The company's earnings continued to fall in the first half of 2014, due to weakening demand for drilling and mineral exploration services and products after the peak of the mining investment boom.
Boart Longyear has made major changes to its business in the past two years in response to falling demand, including the removal of more than 5500 staff.
Earnings of $18 million in the six months to June were down from $80 million in the same period a year earlier, the company said today.
Chief executive Richard O'Brien said utilisation of its equipment had fallen each year for three years, but that trend may now be at an end.
"We now feel we are at, or approaching, market bottom, unless commodity prices for mined products fall materially from existing levels or mining companies are not successful in pushing forward planned mine expansion or development activities," Mr O'Brien said.

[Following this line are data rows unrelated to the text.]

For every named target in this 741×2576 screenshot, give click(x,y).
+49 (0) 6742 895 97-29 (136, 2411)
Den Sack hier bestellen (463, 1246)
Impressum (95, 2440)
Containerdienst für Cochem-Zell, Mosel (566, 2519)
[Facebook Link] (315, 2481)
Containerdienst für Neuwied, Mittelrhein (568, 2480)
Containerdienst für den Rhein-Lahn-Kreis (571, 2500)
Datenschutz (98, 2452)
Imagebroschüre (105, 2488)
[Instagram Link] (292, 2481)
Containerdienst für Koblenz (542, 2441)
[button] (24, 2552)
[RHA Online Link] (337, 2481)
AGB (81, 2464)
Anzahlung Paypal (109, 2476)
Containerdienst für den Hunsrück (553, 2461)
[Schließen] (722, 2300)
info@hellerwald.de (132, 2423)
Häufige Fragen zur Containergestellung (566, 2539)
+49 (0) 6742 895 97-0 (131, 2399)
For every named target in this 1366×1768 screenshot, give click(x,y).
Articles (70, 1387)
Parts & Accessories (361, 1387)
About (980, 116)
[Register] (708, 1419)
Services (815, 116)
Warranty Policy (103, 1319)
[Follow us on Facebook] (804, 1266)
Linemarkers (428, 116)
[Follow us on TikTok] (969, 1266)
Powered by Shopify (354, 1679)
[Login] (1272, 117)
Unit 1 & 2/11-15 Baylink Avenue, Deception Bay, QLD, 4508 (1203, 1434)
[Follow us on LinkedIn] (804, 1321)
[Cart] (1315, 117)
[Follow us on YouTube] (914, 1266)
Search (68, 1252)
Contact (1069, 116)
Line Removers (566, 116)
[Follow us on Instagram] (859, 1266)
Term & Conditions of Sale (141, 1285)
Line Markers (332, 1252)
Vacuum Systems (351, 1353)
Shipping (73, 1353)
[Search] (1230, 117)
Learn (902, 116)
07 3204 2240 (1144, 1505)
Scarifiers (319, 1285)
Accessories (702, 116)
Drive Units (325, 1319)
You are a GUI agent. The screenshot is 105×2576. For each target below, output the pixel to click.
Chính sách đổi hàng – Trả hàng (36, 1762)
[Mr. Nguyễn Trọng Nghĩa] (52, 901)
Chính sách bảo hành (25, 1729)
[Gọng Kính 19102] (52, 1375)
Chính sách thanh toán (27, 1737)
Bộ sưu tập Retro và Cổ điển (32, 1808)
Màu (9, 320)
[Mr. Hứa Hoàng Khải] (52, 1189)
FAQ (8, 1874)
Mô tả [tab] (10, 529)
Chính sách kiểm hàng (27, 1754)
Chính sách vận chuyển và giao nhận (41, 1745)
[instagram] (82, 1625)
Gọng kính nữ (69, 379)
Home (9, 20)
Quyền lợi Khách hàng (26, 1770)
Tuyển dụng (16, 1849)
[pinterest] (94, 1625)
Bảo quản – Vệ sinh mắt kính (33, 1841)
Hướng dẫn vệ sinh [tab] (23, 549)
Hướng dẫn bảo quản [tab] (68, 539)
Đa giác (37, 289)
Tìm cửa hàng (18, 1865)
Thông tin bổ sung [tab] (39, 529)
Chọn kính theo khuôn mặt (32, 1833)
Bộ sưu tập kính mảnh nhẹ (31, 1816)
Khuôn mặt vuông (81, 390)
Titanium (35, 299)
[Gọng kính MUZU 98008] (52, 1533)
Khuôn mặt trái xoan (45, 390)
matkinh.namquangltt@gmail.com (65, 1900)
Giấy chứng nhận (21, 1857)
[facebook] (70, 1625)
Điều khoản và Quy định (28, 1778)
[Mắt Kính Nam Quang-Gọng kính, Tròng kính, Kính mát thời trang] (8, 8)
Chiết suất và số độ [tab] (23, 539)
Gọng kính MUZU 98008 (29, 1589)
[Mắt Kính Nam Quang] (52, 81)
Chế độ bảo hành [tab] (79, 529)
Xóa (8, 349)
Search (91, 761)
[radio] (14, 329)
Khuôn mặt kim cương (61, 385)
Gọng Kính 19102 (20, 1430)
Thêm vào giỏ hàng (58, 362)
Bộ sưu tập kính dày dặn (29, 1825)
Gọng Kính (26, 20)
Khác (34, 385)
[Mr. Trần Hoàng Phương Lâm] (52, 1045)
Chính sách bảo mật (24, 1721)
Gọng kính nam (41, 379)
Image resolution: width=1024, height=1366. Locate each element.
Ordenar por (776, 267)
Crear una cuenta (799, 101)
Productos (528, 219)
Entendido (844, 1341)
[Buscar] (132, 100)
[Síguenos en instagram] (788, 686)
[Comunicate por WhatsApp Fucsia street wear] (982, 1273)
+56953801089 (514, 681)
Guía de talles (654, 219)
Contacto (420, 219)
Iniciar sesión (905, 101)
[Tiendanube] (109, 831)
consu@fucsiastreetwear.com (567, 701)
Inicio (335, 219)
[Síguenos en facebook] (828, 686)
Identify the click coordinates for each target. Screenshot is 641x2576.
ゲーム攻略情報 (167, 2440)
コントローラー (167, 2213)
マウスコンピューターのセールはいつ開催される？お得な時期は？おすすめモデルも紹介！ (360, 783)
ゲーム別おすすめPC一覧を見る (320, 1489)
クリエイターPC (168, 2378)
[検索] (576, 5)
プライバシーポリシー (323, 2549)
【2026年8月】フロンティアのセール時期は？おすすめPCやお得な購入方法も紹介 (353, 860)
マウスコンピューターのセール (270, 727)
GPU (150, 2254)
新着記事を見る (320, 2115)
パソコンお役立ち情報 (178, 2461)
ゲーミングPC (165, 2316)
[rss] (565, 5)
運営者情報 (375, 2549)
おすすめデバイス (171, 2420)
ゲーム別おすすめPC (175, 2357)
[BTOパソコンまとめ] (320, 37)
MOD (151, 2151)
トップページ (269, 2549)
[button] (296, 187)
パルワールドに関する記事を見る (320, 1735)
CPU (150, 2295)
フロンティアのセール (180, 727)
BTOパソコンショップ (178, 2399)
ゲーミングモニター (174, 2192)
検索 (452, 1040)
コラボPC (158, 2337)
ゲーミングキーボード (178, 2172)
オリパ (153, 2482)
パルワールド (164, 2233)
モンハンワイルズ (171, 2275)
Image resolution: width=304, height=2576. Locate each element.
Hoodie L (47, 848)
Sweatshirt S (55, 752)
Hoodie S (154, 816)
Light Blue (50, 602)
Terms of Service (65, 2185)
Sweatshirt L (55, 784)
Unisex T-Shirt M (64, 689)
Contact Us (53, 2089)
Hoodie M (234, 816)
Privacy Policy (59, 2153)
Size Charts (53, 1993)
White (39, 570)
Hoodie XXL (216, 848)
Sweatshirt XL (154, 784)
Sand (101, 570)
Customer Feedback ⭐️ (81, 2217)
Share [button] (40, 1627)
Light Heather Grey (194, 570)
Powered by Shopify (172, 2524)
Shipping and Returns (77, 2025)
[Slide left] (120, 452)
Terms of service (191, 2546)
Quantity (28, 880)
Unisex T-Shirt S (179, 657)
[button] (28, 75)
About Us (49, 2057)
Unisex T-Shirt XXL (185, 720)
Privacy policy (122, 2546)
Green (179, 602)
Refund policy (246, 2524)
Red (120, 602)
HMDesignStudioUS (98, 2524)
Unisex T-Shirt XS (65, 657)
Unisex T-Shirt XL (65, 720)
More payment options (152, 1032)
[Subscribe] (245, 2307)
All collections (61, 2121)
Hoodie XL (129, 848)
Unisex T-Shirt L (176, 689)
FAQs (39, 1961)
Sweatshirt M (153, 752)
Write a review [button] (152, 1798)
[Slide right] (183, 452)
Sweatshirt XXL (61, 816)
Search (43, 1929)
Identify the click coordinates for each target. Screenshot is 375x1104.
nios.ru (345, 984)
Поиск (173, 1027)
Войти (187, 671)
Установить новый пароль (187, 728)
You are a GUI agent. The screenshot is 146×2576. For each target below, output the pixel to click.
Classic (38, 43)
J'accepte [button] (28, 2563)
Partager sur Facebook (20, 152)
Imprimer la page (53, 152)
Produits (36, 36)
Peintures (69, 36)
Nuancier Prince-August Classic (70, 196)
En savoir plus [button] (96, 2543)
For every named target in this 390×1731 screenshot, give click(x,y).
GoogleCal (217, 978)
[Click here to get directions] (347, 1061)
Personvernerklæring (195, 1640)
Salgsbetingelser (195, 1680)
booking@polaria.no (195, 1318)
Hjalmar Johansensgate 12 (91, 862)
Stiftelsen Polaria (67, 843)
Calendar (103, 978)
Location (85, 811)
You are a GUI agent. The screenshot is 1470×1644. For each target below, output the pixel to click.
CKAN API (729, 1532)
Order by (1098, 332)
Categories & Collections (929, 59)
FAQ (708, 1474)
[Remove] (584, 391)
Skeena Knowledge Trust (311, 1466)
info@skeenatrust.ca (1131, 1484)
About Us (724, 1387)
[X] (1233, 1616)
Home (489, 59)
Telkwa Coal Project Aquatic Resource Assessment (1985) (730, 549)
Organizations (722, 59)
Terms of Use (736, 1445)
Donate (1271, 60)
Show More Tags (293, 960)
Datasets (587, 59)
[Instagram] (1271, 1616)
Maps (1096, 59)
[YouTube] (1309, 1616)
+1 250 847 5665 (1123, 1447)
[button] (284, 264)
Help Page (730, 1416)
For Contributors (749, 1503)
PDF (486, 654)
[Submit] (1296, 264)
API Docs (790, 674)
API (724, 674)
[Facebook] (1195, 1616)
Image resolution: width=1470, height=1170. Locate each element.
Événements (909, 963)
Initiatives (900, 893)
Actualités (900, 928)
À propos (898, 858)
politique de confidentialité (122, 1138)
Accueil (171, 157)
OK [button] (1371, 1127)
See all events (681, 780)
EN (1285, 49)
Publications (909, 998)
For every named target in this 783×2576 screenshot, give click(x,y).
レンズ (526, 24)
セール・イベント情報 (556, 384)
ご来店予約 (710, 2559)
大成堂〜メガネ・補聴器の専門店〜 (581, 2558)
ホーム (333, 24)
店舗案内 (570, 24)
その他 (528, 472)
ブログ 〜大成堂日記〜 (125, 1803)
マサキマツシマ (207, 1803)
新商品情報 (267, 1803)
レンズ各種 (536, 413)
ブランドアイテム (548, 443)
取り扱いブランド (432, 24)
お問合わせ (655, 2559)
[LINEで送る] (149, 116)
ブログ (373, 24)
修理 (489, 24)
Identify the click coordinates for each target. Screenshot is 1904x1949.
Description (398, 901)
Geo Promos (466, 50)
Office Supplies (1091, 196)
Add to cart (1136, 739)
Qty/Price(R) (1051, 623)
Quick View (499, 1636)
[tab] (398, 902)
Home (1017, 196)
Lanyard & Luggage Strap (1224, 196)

The company expects utilisation of its equipment will remain flat for the rest of the year.
It has not issued financial forecasts for the year, but warned analyst estimates for full year earnings of between $26 million and $73 million may be too high.
"The company believes that analyst estimates at the high end of the range currently may not fully reflect market conditions for demand and, in particular, the price pressure currently facing the exploration drilling services industry," he said.
Boart Longyear's net debt has also grown, rising by $12 million to $556 million in the six months to June.
But it expects to remain compliant with all of its loan agreements until at least the end of 2014, which the company said will give it time to complete a review of measures it can take to improve its balance sheet.
That review, which began in February, is continuing with the assistance of Goldman Sachs and investment bank Greenhill, the company said.
Boart Longyear shares were up half a cent at 23 cents at 1305 AEST.